■ ZADANIE 1
Przepisz dokładnie fragment poniższych rekordów od wiersza zawierającego "Open the 动漫BT下载" do wiersza zawierającego "Action: [x=960, y=386]", łącznie z oboma tymi wierszami.

■ CYTOWANY TEKST

Odpowiedz Komentuj obrazkiem
T tristris
0 / 0

@Sobotadyzio
Oczywiście wiem, że to o rurkach było do mężczyzn - takie przywołanie stereotypowego wyglądu faceta uważanego za zniewieściałego. Ja się po prostu ujęłam za facetami, którzy niekoniecznie mają umiejętnosci "złotej rączki" i/lub ubierają się niestereotypowo :)
Napisałam o tym, że "materiał" jest często oporny... bardzo cenię praktyczne umiejętności, ale jeśli ktoś potrafi czymś sensownym się zajać i zarobić kasę, żeby zapłacić fachowcowi za jakąś pracę, to dla mnie jest ok. Problem jest tylko, gdy wszyscy chcą być youtouberami, testerami gier lub utrzymankami rodziców...

Odpowiedz Komentuj obrazkiem
C konto usunięte
-3 / 15

Sprzedawca powinien sprzedawać, nie przypieprzać się do klienta, a Ty powinieneś takie rzeczy wiedzieć.

■ PODANE REKORDY
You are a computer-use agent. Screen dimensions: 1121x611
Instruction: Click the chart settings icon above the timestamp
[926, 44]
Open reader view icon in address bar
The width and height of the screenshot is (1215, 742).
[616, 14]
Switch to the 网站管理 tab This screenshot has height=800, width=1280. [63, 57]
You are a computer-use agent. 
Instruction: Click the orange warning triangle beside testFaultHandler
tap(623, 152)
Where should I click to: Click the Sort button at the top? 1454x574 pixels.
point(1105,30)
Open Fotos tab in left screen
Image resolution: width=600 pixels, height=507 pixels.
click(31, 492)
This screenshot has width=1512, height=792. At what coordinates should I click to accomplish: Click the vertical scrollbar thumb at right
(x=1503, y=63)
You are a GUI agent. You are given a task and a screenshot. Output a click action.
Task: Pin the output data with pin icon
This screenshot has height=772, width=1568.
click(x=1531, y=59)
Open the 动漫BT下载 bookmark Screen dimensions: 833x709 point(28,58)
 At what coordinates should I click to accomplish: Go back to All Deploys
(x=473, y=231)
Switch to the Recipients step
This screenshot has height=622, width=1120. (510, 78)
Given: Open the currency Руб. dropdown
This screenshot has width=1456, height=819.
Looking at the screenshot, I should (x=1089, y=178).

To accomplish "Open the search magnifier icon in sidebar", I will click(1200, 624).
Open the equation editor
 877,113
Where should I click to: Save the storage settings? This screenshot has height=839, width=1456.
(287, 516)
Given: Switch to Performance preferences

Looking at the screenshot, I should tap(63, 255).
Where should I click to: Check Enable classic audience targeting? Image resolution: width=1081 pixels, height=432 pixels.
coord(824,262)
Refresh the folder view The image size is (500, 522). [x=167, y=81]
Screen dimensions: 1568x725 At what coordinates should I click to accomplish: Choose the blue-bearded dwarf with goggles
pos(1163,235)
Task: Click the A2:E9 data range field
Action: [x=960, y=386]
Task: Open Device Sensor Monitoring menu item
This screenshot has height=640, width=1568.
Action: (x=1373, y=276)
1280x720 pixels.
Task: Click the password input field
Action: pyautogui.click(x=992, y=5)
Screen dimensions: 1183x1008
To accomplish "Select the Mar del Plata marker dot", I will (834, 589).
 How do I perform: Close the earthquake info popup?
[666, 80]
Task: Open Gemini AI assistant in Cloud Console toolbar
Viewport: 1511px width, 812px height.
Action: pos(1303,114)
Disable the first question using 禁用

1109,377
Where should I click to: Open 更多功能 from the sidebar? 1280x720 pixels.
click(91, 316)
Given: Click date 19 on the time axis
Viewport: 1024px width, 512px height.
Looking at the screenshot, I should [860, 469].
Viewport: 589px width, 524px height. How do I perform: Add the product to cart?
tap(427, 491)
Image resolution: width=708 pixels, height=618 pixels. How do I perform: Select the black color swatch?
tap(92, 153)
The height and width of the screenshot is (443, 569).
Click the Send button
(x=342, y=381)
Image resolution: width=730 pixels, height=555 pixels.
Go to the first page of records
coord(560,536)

■ ZADANIE 2
Co według pierwszego komentarza w cytowanym tekście jest często oporne?

■ ROZWIĄZANIE 1
Open the 动漫BT下载 bookmark Screen dimensions: 833x709 point(28,58)
 At what coordinates should I click to accomplish: Go back to All Deploys
(x=473, y=231)
Switch to the Recipients step
This screenshot has height=622, width=1120. (510, 78)
Given: Open the currency Руб. dropdown
This screenshot has width=1456, height=819.
Looking at the screenshot, I should (x=1089, y=178).

To accomplish "Open the search magnifier icon in sidebar", I will click(1200, 624).
Open the equation editor
 877,113
Where should I click to: Save the storage settings? This screenshot has height=839, width=1456.
(287, 516)
Given: Switch to Performance preferences

Looking at the screenshot, I should tap(63, 255).
Where should I click to: Check Enable classic audience targeting? Image resolution: width=1081 pixels, height=432 pixels.
coord(824,262)
Refresh the folder view The image size is (500, 522). [x=167, y=81]
Screen dimensions: 1568x725 At what coordinates should I click to accomplish: Choose the blue-bearded dwarf with goggles
pos(1163,235)
Task: Click the A2:E9 data range field
Action: [x=960, y=386]

■ ROZWIĄZANIE 2
„Materiał”.